_OBJECTIVES:_
1 - In the cauliflower rice passage, how long should the cauliflower be microwaved on high?
2 - Quote the cauliflower rice passage word for word, starting at "(Photo: Flickr deepdarksquid)" and ending at "3 days afterward.".

Cauliflower Rice Recipe

Let’s get the cauliflower rice recipe out of the way first, and then we’ll offer a few suggestions on how to utilize it in tropical recipes.

Cauliflower Rice
  • 1 Head of Cauliflower
  1. Cut the cauliflower into small florets, including the stalk. Give everything a good rinse under the tap.
  2. Steam for 15 minutes or microwave on high for 7 minutes, until very soft. It is important not to boil the cauliflower in a lot of water, otherwise it becomes waterlogged, rendering more of a cauliflower sludge rather than cauliflower rice.
  3. When cooled, transfer to a food processor and pulse lightly 2-3 times, until the cauliflower resembles rice. Do this is small batches.

Congrats, now you’ve made cauliflower rice in a million recipes.

There’s a very good reason why rice is the tropical world’s most consumed staple. It’s easy and relatively cheap to grow, filling when consumed and boasts a long shelf life. Not so much with cauliflower rice (just yet). So although you may not find it served in restaurants in the tropics, it is an invaluable and healthy way to reproduce your favorite tropical dishes at home. The genius thing about it is that you’ll be inadvertently consuming yet another serving of vegetables at every meal. Surprisingly, I find that once riceified, cauliflower reduces in volume quite a bit, so one whole head only feeds 2 people as a main meal or even side dish.

Cauliflower rice can be used in place of rice in just about every tropical meal recipe, from fried rice to tropical stuffed bell peppers, pilaf (add coconut oil and macadamia nuts for added oomph) and Mexican chili con carne (recipe to follow) although the cauliflower & refried beans combo can have some undesirable side-effects, so I tend to skip red beans when using cauliflower, using cannellini instead. So go ahead and make your first batch of cauliflower rice and we’ll assure you, it’ll be the best and healthiest addiction you’ll ever enjoy!

Cauliflower Rice, Chili con carne, chili, healthy recipes, new year, new year's resolutions

(Photo: Flickr deepdarksquid)

Cauliflower Chilli con Carne

Mexican Chilli is my go-to guilt food, that one comforting meal that, with just one mouthful, makes everything in my world right again. I guess that’s where the term ‘soul food’ comes from. But chili is as bad for my waistline as it is good for my soul, mostly because I tended to devour it alongside a bowl of fried tortilla chips. My bad. However, since I’ve discovered cauliflower rice (you probably saw that coming!) I’ve drastically reduced the calorific content of this spectacularly tasty dish. So much so, that I can safely make it once a week without having to fast for 3 days afterward.

_MATERIAL:_
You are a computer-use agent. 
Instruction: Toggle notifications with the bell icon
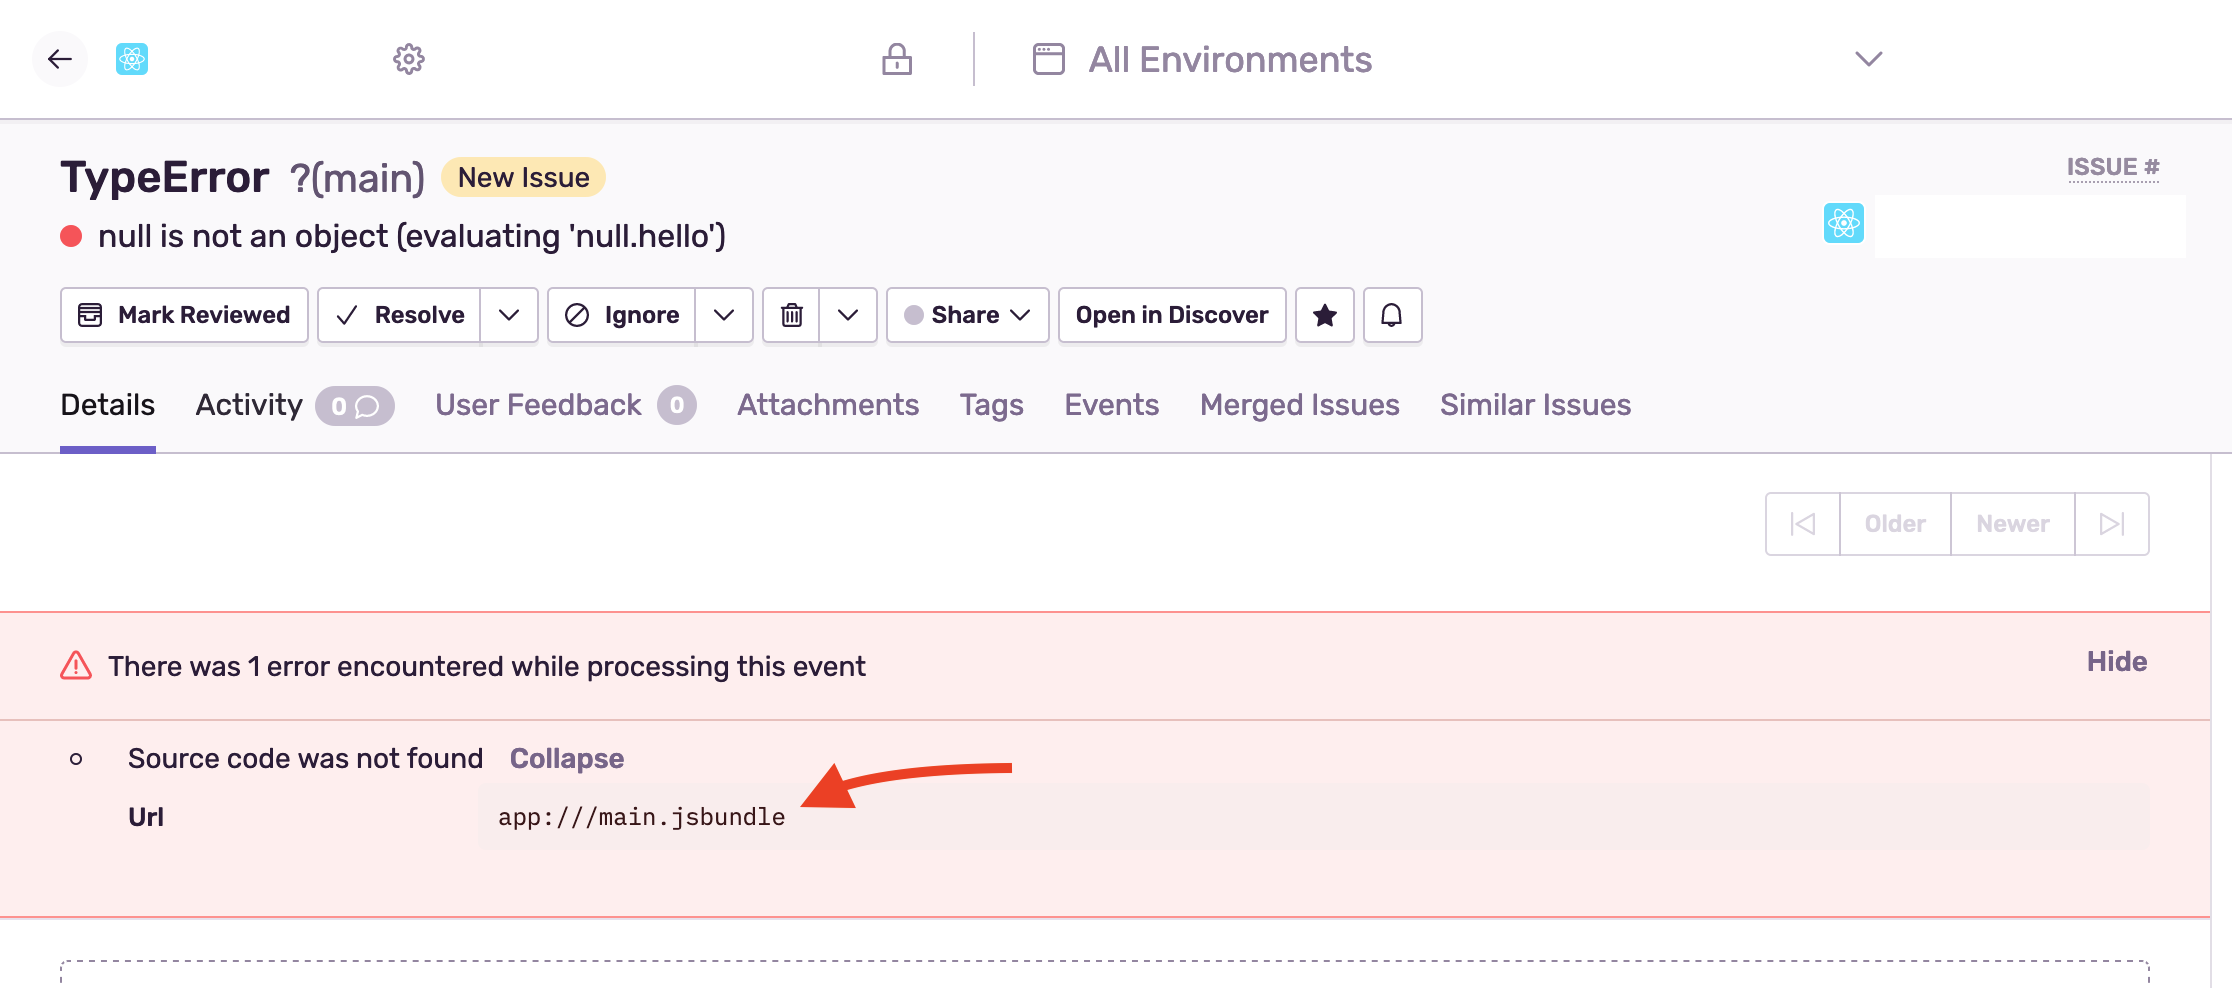pos(1392,315)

_ANSWER SET:_
1 - 7 minutes, until very soft.

2 -
(Photo: Flickr deepdarksquid)

Cauliflower Chilli con Carne

Mexican Chilli is my go-to guilt food, that one comforting meal that, with just one mouthful, makes everything in my world right again. I guess that’s where the term ‘soul food’ comes from. But chili is as bad for my waistline as it is good for my soul, mostly because I tended to devour it alongside a bowl of fried tortilla chips. My bad. However, since I’ve discovered cauliflower rice (you probably saw that coming!) I’ve drastically reduced the calorific content of this spectacularly tasty dish. So much so, that I can safely make it once a week without having to fast for 3 days afterward.